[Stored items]
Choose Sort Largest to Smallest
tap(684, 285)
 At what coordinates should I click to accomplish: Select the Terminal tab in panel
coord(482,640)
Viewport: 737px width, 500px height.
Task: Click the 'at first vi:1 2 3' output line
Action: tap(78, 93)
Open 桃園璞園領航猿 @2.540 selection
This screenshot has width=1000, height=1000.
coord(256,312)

- _Work instructions_
Extract each record, keeping it identical to the original.

- _Written solution_
Choose Sort Largest to Smallest
tap(684, 285)
 At what coordinates should I click to accomplish: Select the Terminal tab in panel
coord(482,640)
Viewport: 737px width, 500px height.
Task: Click the 'at first vi:1 2 3' output line
Action: tap(78, 93)
Open 桃園璞園領航猿 @2.540 selection
This screenshot has width=1000, height=1000.
coord(256,312)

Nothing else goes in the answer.